[Stored entries]
** begin **

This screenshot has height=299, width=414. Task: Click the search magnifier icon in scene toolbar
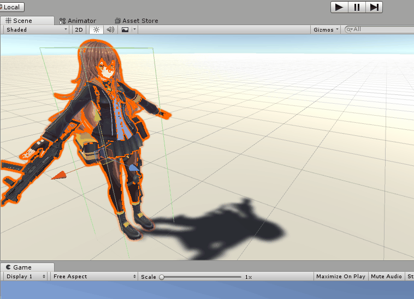pos(350,29)
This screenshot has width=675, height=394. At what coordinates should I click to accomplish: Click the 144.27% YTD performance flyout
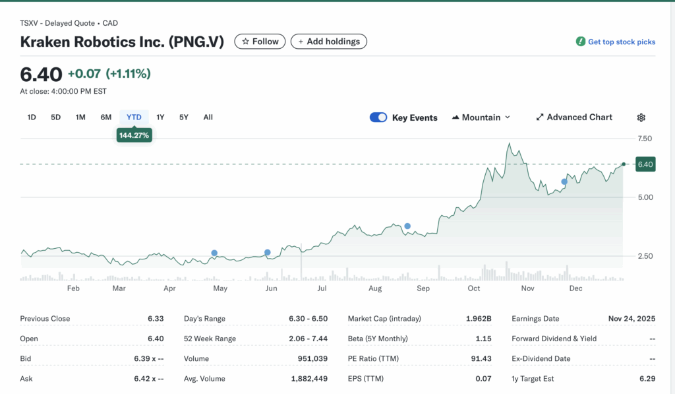pos(134,135)
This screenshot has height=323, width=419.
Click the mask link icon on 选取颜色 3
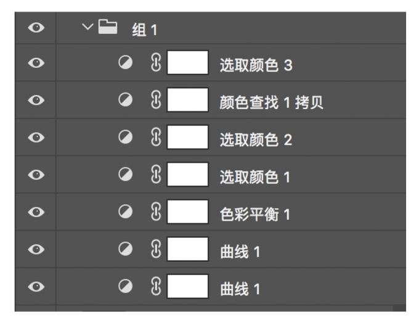(155, 63)
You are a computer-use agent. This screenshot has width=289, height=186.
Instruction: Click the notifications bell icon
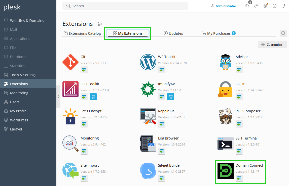(247, 6)
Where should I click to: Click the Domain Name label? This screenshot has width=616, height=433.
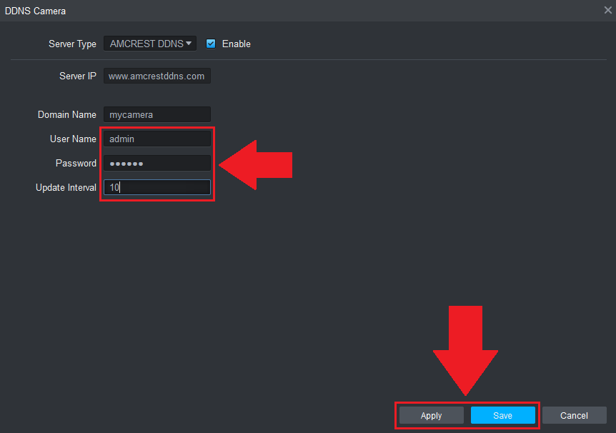(66, 114)
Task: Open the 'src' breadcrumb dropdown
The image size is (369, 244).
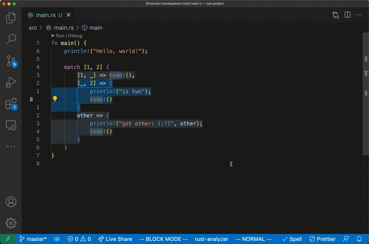Action: 33,28
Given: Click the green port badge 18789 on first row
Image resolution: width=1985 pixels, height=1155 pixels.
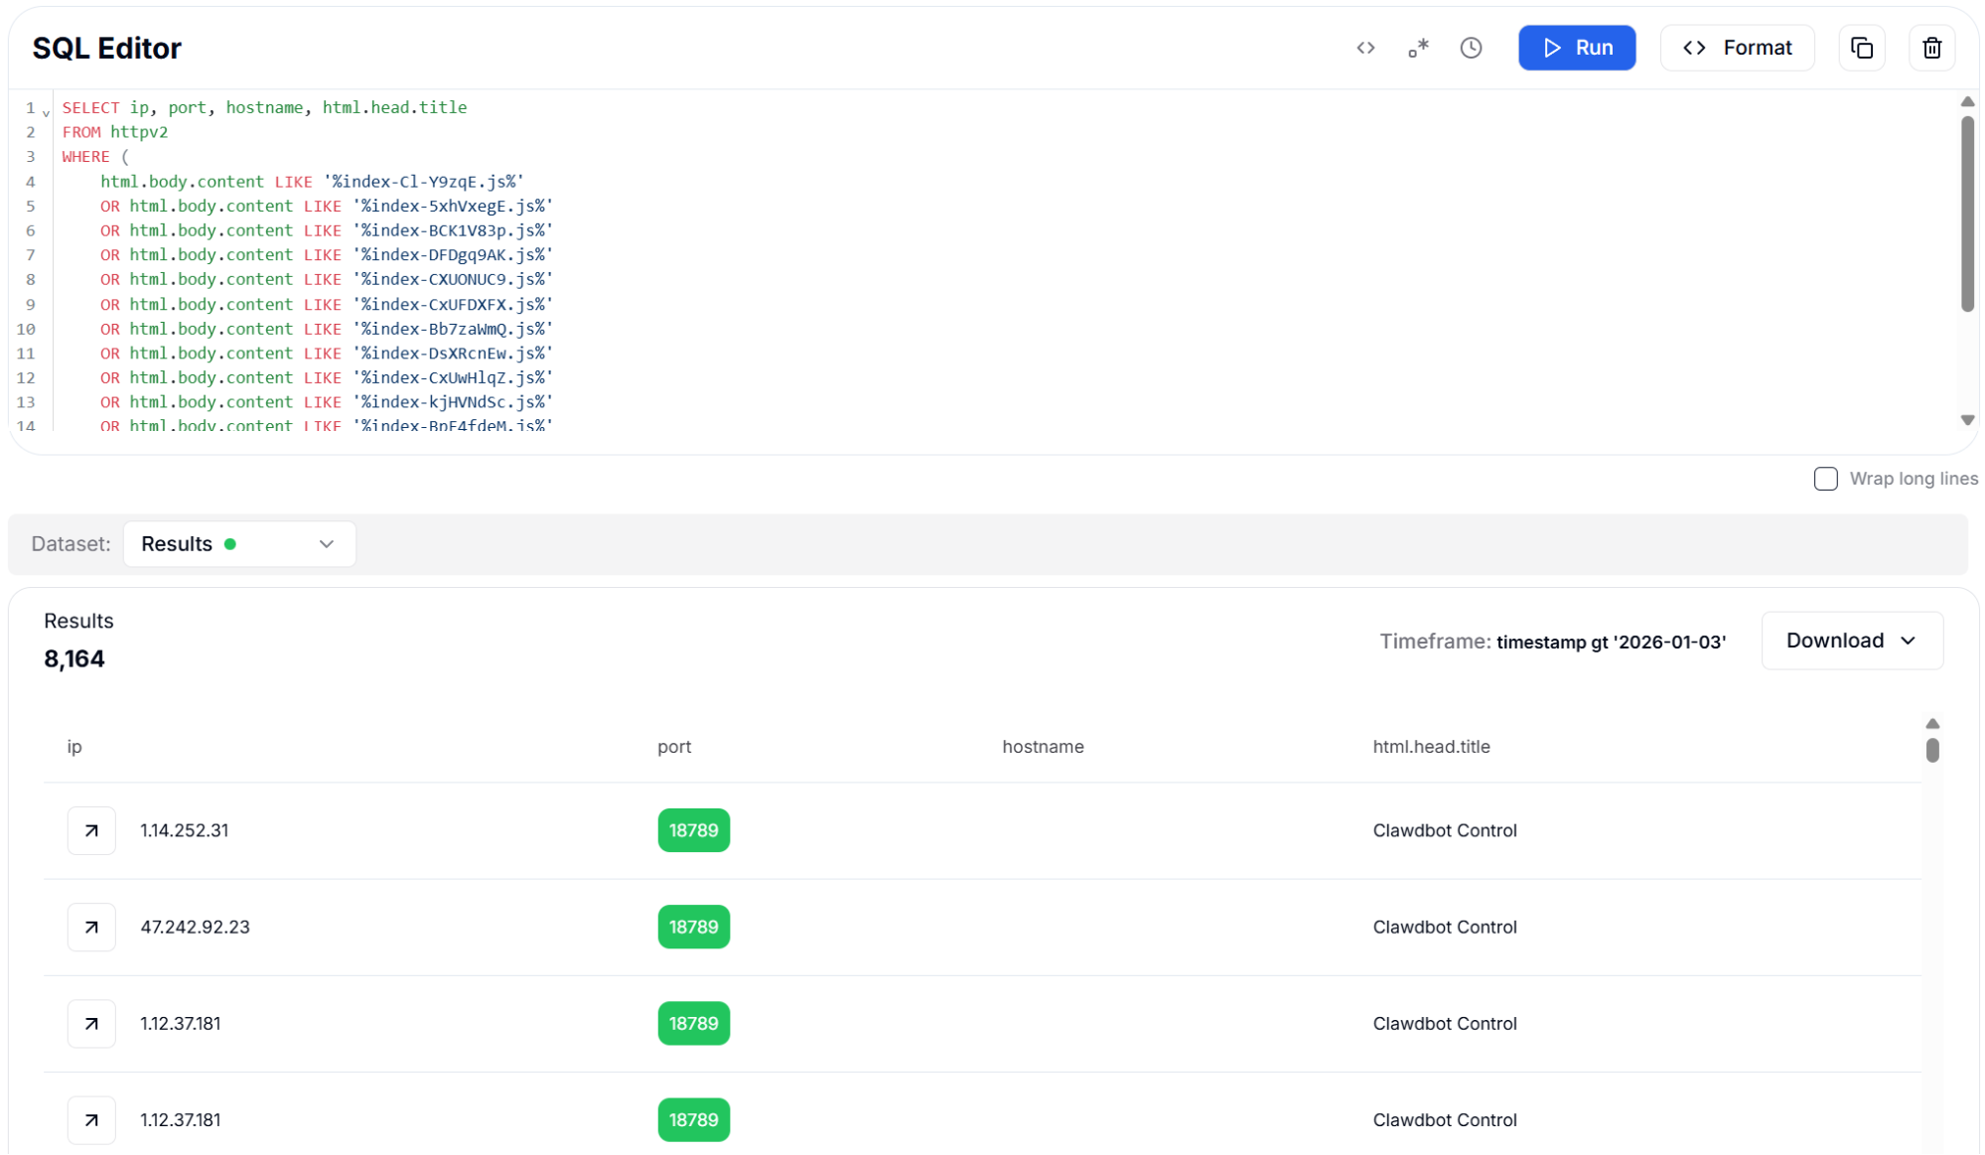Looking at the screenshot, I should [693, 830].
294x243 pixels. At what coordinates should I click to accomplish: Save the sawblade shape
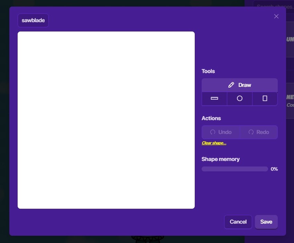266,222
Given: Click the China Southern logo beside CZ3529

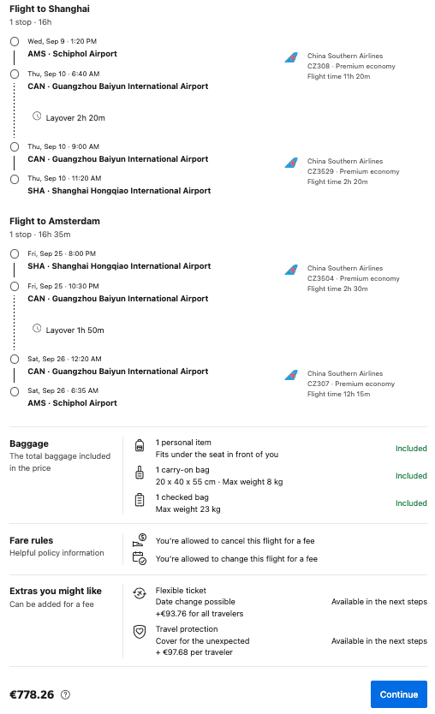Looking at the screenshot, I should 291,163.
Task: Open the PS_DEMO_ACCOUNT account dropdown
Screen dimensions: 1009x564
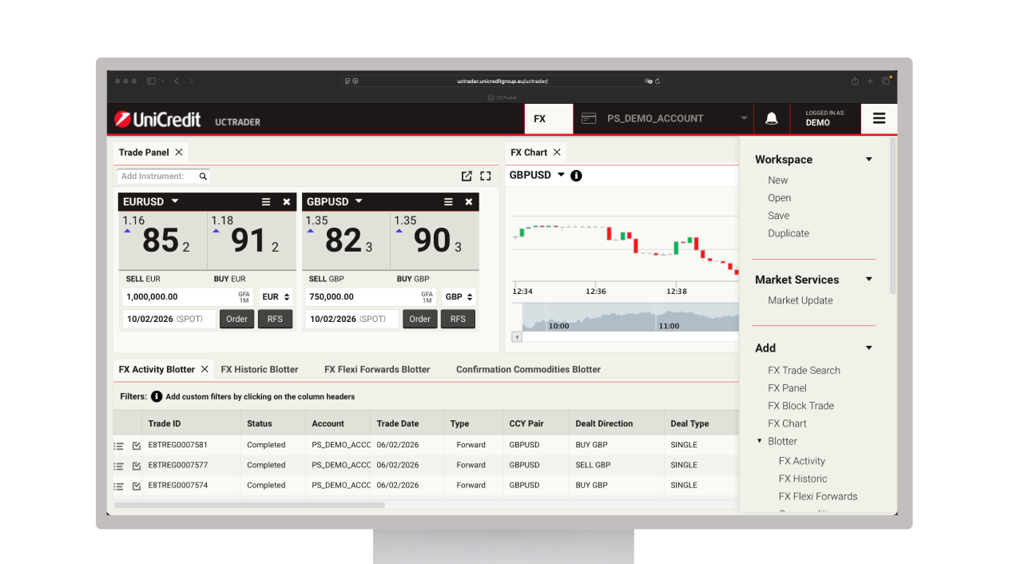Action: pos(744,118)
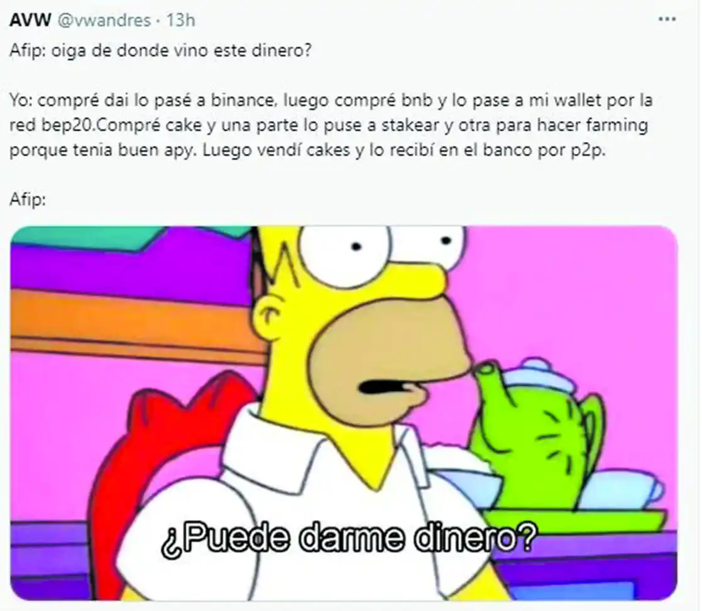Open the Homer Simpson meme image
This screenshot has height=611, width=702.
tap(344, 413)
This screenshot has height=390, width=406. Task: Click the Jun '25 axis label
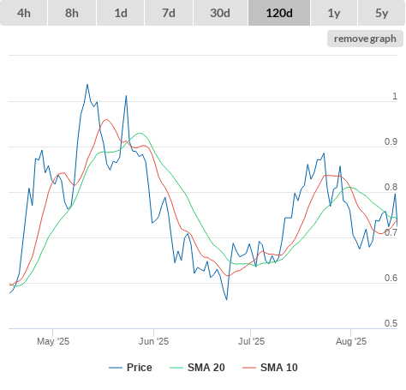click(x=153, y=341)
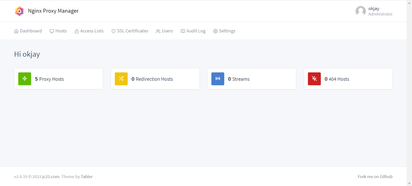Viewport: 412px width, 186px height.
Task: Click the lock icon beside Access Lists
Action: (77, 31)
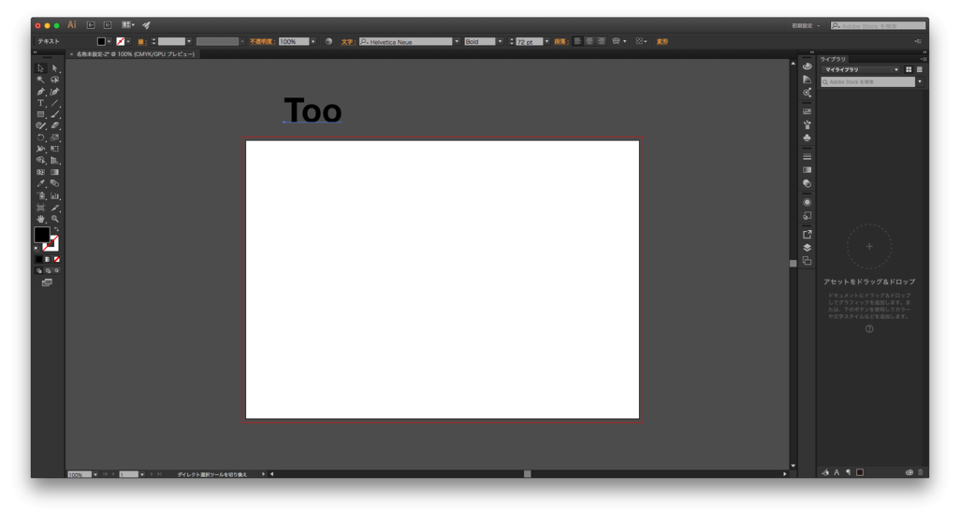
Task: Expand the Bold font style dropdown
Action: 500,42
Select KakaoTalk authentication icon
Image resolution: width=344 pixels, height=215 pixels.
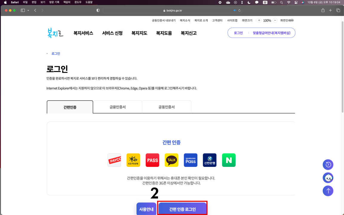tap(171, 160)
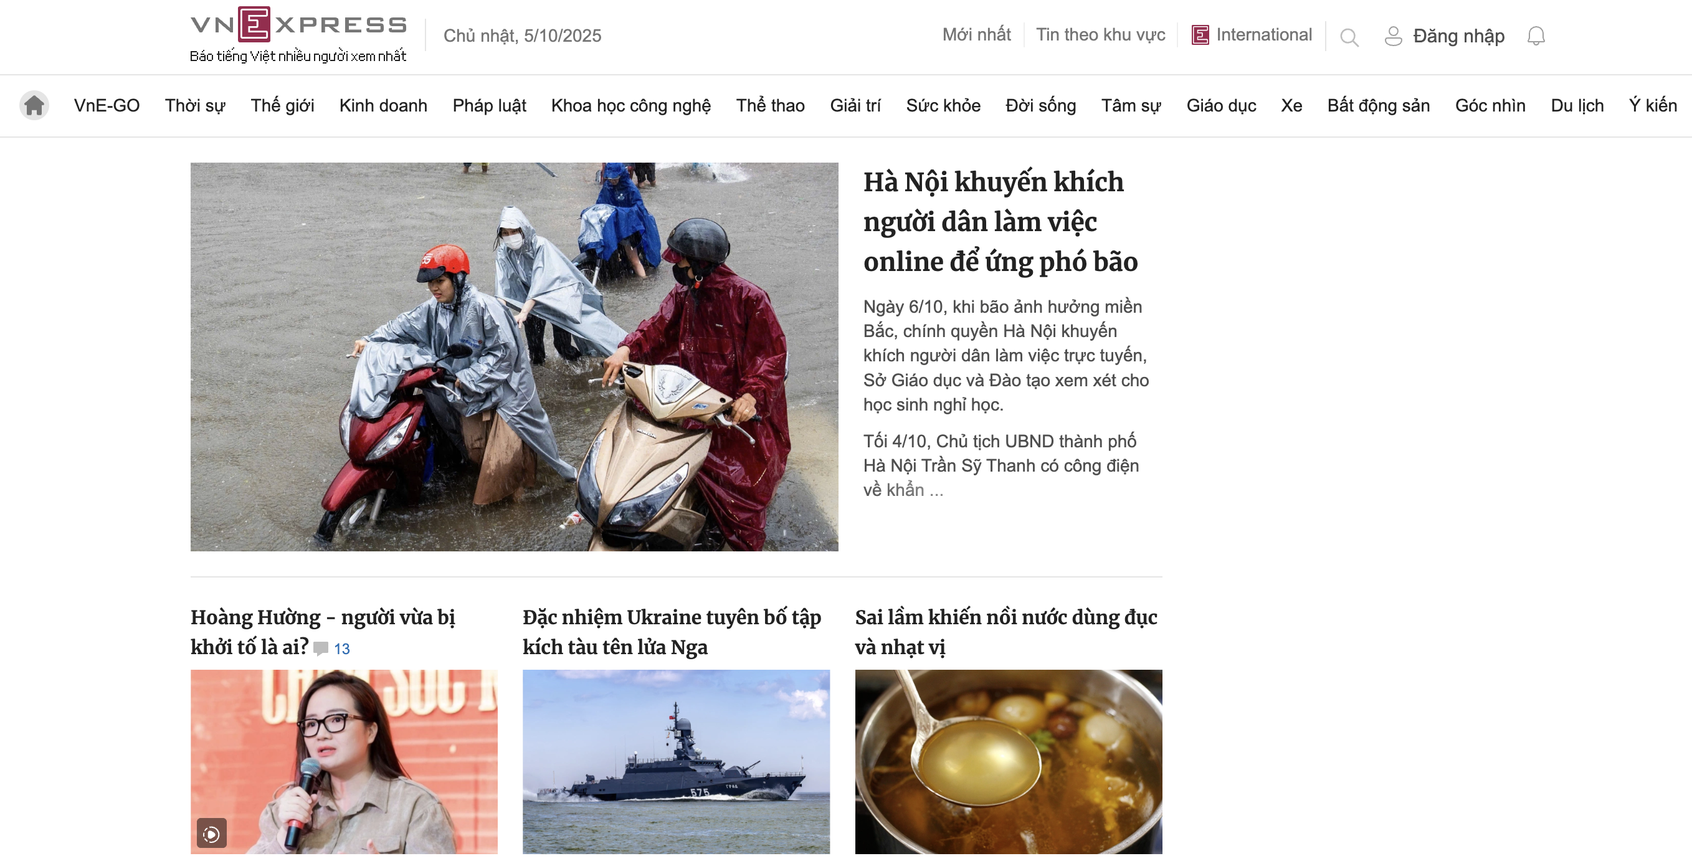The width and height of the screenshot is (1692, 861).
Task: Open comment bubble icon showing 13 comments
Action: [321, 649]
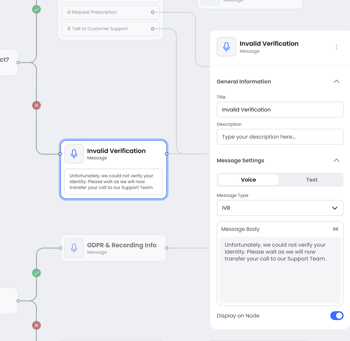This screenshot has width=350, height=341.
Task: Click the Title field containing Invalid Verification
Action: pyautogui.click(x=280, y=109)
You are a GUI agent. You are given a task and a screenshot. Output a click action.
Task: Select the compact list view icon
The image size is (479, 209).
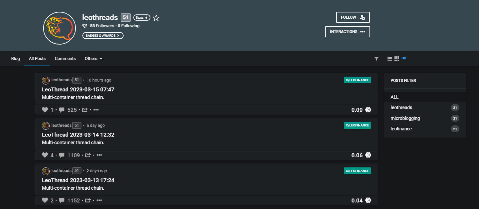pyautogui.click(x=403, y=59)
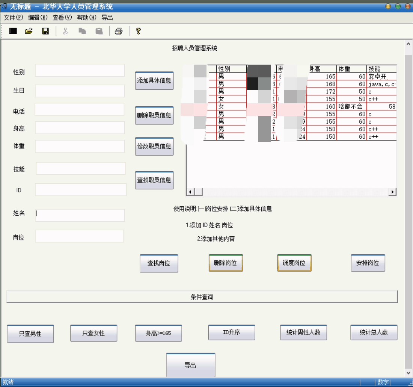The image size is (413, 387).
Task: Click the 添加具体信息 button
Action: pos(154,81)
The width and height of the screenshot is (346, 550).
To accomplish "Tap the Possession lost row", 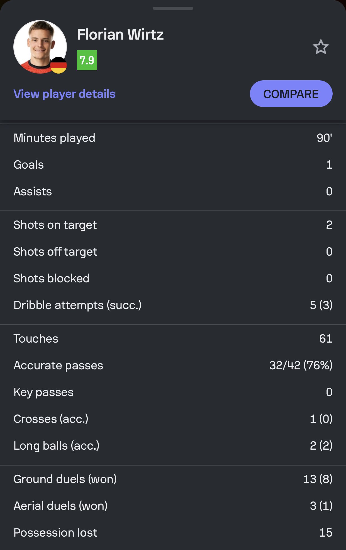I will (x=173, y=533).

** end **

Rewrite the material from its first line through the line containing "Looking at the screenshot, I should 291,163.", changing "magnifier" to "magnifying glass" and keeping everything else the same. Leave the pictures out of your answer.

Exercise result:
This screenshot has height=299, width=414. Task: Click the search magnifying glass icon in scene toolbar
pos(350,29)
This screenshot has width=675, height=394. At what coordinates should I click to accomplish: Click the 144.27% YTD performance flyout
pos(134,135)
This screenshot has height=323, width=419.
Click the mask link icon on 选取颜色 3
(155, 63)
You are a computer-use agent. This screenshot has width=289, height=186.
Instruction: Click the notifications bell icon
(247, 6)
Where should I click to: Click the Domain Name label? This screenshot has width=616, height=433.
(66, 114)
Task: Open the 'src' breadcrumb dropdown
The image size is (369, 244).
Action: 33,28
Given: Click the green port badge 18789 on first row
Image resolution: width=1985 pixels, height=1155 pixels.
Looking at the screenshot, I should [693, 830].
294x243 pixels. At what coordinates should I click to accomplish: Save the sawblade shape
266,222
Given: Click the China Southern logo beside CZ3529

Looking at the screenshot, I should 291,163.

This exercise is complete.